IT Support work and Enterprise 2.0

One of the hardest things about running an IT support team is that everyone wants to get help from the hotshots – those guys and girls they can trust because they know he or she will get to the heart of even the toughest problem and straight onto a solution that works. These gurus have a wealth of knowledge of the product, they can remember past problems and more importantly the changes that solved them; they don’t send customers around in circles trying to diagnose a known problem, and they don’t spend long periods trying to find the answer that may have already been found. The challenge is that the newbies take some time until they are as productive as these hotshots … and there are always less experienced team members in any support team.

IT support faces the problem of any knowledge intensive professional service work: the knowledge of employees provides value to the customer, and yet there are challenges in building this knowledge and even greater challenges in transferring this knowledge to others.

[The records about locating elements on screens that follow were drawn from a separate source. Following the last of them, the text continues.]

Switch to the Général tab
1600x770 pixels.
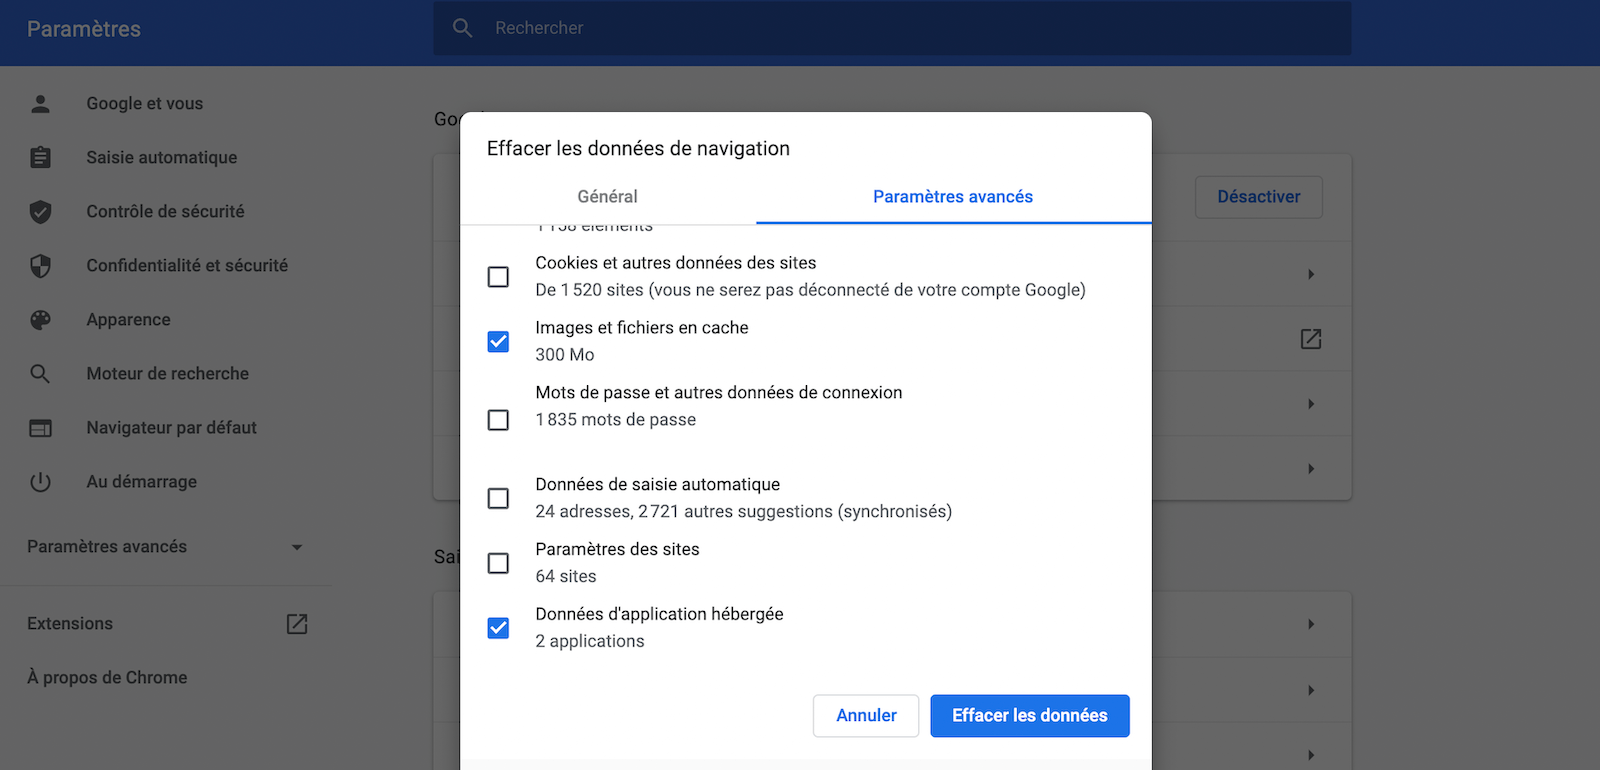pos(607,197)
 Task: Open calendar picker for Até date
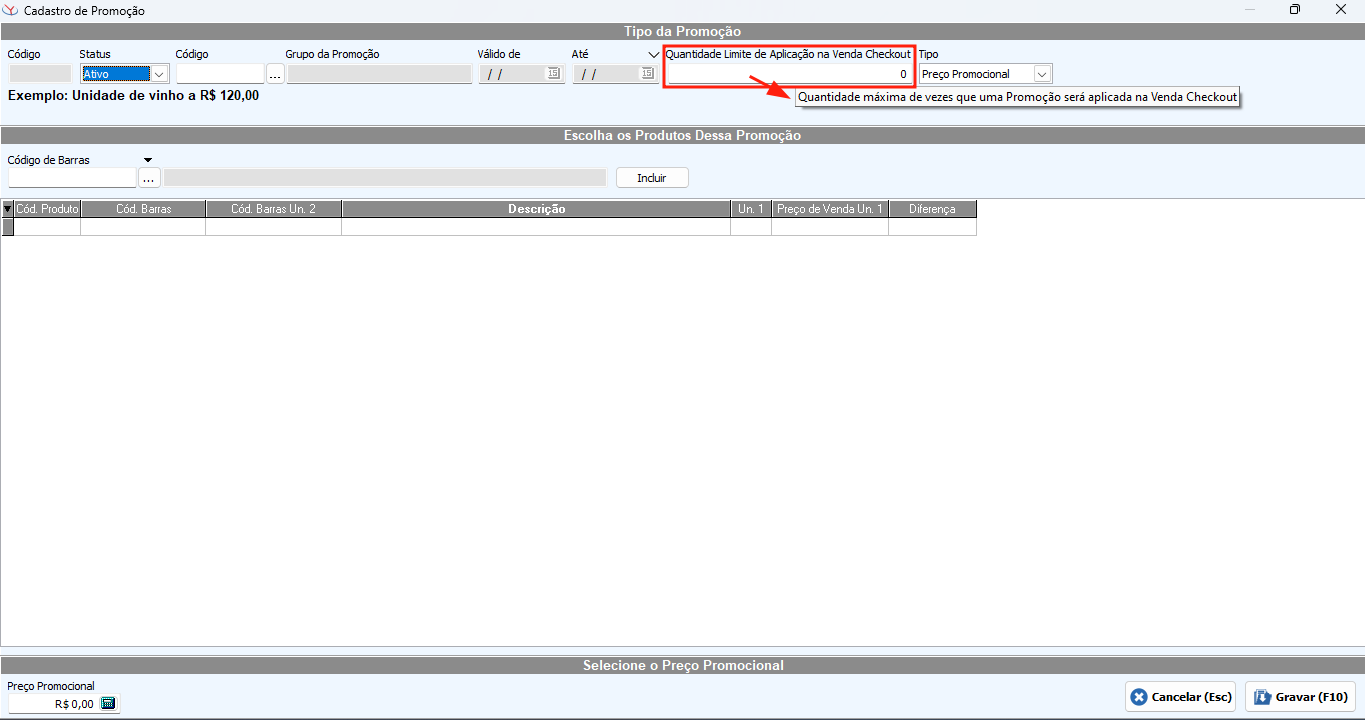(646, 74)
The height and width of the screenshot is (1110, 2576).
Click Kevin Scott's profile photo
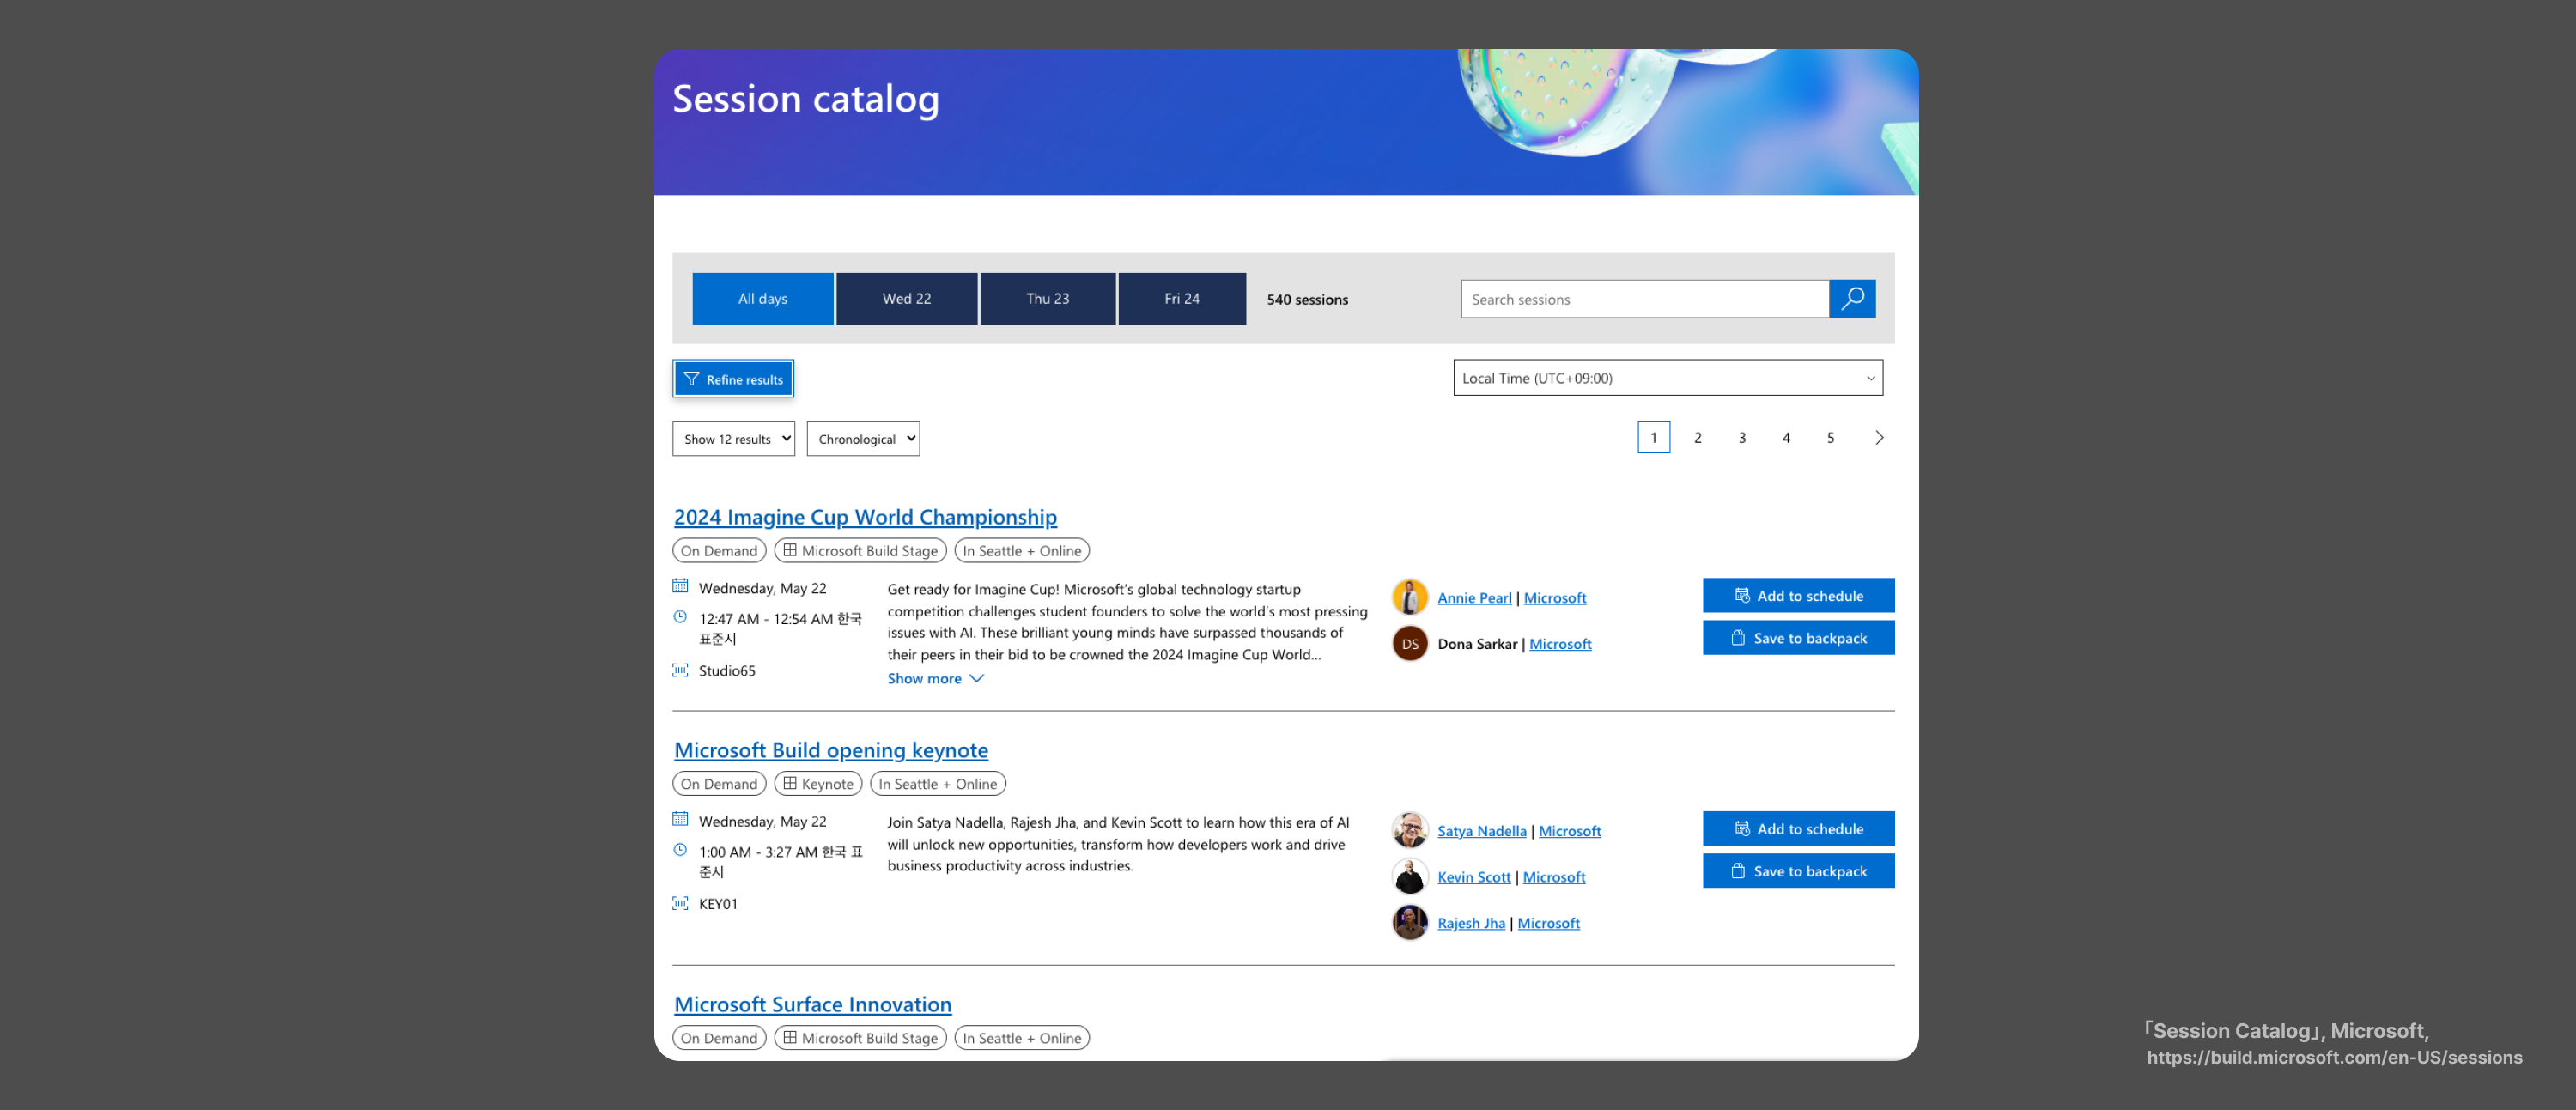point(1409,876)

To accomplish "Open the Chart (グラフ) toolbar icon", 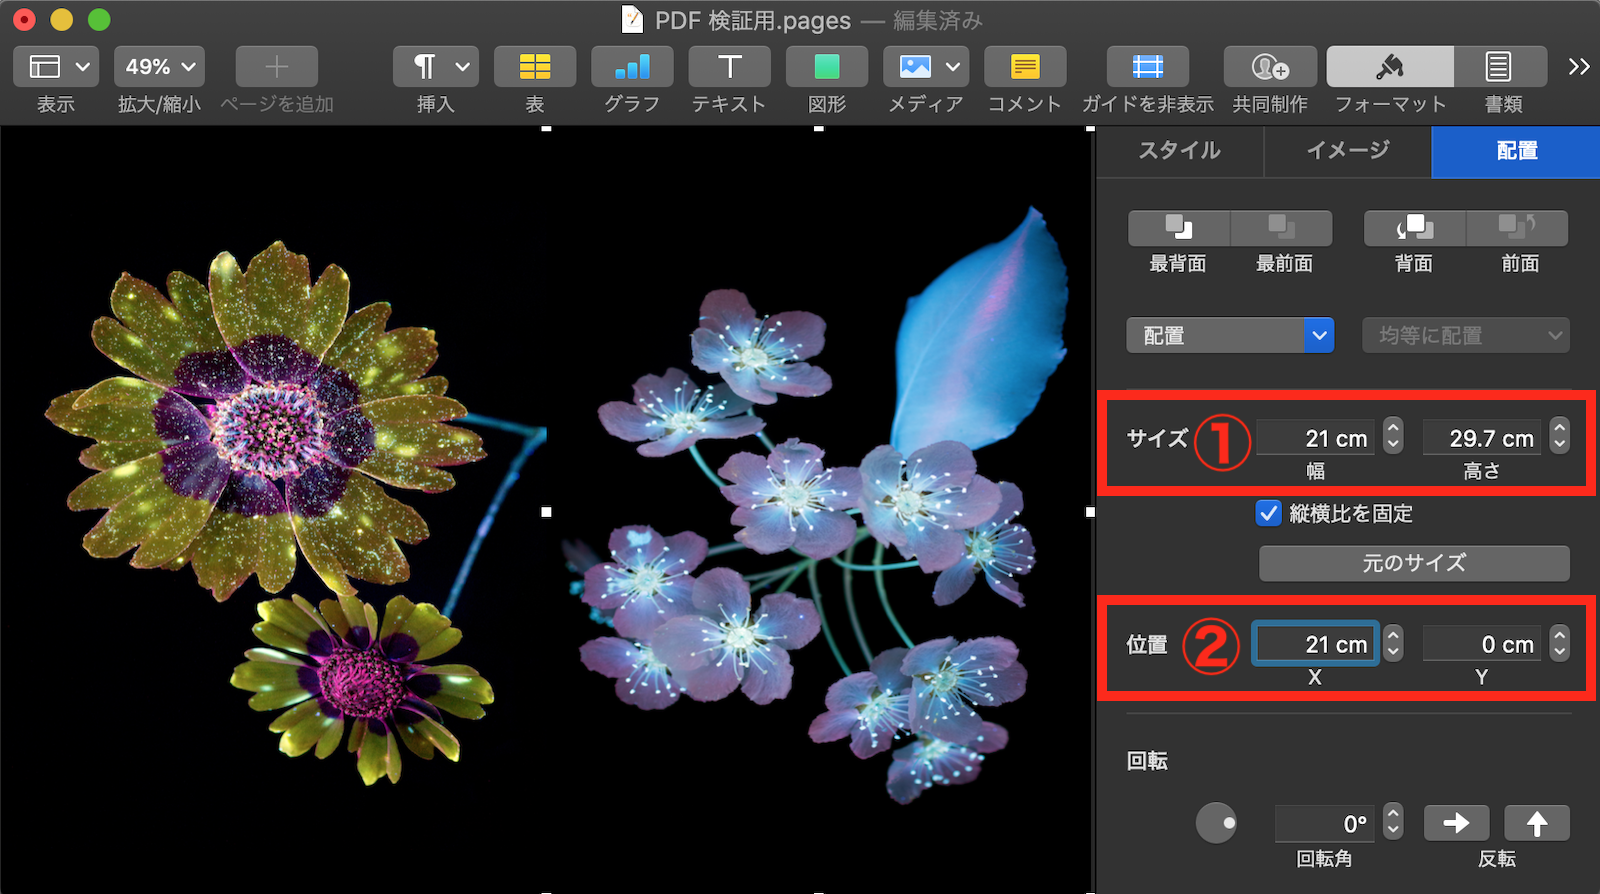I will pos(631,67).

OSISoft, a software vendor servicing automated manufacturing companies, have seen the benefit of using an Enterprise 2.0 platform to solve customers problems faster by making it easier to access the knowledge being built within their support team. Their implementation of the socialtext application allowed engineers to build content through collating resolution information as well as through open discussions about open issues. When an engineer encounters an issue they can search through the tagged content that has been generated from all kinds of areas.

What’s interesting about the way OSISoft have implemented enterprise 2.0 is the way they’ve focussed on a well-defined problem: how to get their large team of support engineers collaborating to solve customers problems quicker without wasting time on non-value adding work. A goal that can be seen to be aligned to business goals with research showing that good customer service leads to more loyal customers who are less likely to cut their spending.

This implementation seems to have addressed the risks that enterprise 2.0 adoption can face: security is maintained with an in-house hosted solution and reputation is protected as information is provided to the customer by an engineer (not from the system directly), and the focussed purpose of the platform doesn’t reduce productivity the way that other social tools might. However the small number of users, when compared to the userbase of something like wikipedia, means they still need to mitigate against the risk of unreliable information being propagated through the organisations … what’s to stop an engineer mistakenly putting the wrong solution into the knowledgebase for everyone else to use?

There are risks and challenges to adopting a more open, more collaborative way of working within corporations. There is a lot to lose and yet there may be even more to gain: the benefits of being able to quickly and easily locate relevant information are evident on web 2.0 platforms like wikipedia and twitter. It’s not going to turn all the support engineers from “computer says no” types of cranky customer service representatives, but it can help passionate, customer-focussed engineers act as knowledgable and trusted support for customers.